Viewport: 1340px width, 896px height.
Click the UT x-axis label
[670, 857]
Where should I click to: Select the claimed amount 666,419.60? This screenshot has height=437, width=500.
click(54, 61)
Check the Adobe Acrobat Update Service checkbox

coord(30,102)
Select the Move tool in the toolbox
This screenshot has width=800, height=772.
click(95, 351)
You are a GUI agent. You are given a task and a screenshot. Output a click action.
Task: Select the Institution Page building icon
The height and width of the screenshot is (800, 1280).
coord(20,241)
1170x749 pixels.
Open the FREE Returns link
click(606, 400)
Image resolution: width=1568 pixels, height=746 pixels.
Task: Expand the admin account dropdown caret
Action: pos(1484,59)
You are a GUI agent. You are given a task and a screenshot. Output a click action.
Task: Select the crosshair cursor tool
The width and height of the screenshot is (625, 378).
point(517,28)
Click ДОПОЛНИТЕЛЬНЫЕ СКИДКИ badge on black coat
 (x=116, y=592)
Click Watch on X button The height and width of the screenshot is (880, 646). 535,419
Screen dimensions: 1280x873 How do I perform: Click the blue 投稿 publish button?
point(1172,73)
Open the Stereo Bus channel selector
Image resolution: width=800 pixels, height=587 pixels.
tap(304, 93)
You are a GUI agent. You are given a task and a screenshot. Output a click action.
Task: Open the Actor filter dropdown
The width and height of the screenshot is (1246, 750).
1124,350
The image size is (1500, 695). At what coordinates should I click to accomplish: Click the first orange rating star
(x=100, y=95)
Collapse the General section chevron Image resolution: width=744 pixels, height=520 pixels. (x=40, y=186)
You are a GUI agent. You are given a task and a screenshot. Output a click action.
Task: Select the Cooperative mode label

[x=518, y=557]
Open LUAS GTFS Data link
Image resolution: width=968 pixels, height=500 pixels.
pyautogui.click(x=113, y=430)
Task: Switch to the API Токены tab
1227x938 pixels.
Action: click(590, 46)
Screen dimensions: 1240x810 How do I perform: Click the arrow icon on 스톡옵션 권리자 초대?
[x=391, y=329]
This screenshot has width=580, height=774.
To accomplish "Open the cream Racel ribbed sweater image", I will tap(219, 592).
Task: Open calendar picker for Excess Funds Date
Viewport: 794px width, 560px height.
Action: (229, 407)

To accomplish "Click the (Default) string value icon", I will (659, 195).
__________
* **What to do**
The entries above must be returned exactly.

* **Answer for this exercise**
Viewport: 1340px width, 896px height.
Click the UT x-axis label
[670, 857]
Where should I click to: Select the claimed amount 666,419.60? This screenshot has height=437, width=500.
click(54, 61)
Check the Adobe Acrobat Update Service checkbox

coord(30,102)
Select the Move tool in the toolbox
This screenshot has width=800, height=772.
click(95, 351)
You are a GUI agent. You are given a task and a screenshot. Output a click action.
Task: Select the Institution Page building icon
The height and width of the screenshot is (800, 1280).
coord(20,241)
1170x749 pixels.
Open the FREE Returns link
click(606, 400)
Image resolution: width=1568 pixels, height=746 pixels.
Task: Expand the admin account dropdown caret
Action: pos(1484,59)
You are a GUI agent. You are given a task and a screenshot. Output a click action.
Task: Select the crosshair cursor tool
The width and height of the screenshot is (625, 378).
point(517,28)
Click ДОПОЛНИТЕЛЬНЫЕ СКИДКИ badge on black coat
 (x=116, y=592)
Click Watch on X button The height and width of the screenshot is (880, 646). 535,419
Screen dimensions: 1280x873 How do I perform: Click the blue 投稿 publish button?
point(1172,73)
Open the Stereo Bus channel selector
Image resolution: width=800 pixels, height=587 pixels.
tap(304, 93)
You are a GUI agent. You are given a task and a screenshot. Output a click action.
Task: Open the Actor filter dropdown
The width and height of the screenshot is (1246, 750).
1124,350
The image size is (1500, 695). At what coordinates should I click to accomplish: Click the first orange rating star
(x=100, y=95)
Collapse the General section chevron Image resolution: width=744 pixels, height=520 pixels. (x=40, y=186)
You are a GUI agent. You are given a task and a screenshot. Output a click action.
Task: Select the Cooperative mode label

[x=518, y=557]
Open LUAS GTFS Data link
Image resolution: width=968 pixels, height=500 pixels.
pyautogui.click(x=113, y=430)
Task: Switch to the API Токены tab
1227x938 pixels.
Action: click(590, 46)
Screen dimensions: 1240x810 How do I perform: Click the arrow icon on 스톡옵션 권리자 초대?
[x=391, y=329]
This screenshot has width=580, height=774.
To accomplish "Open the cream Racel ribbed sweater image", I will tap(219, 592).
Task: Open calendar picker for Excess Funds Date
Viewport: 794px width, 560px height.
Action: (229, 407)

To accomplish "Click the (Default) string value icon", I will (659, 195).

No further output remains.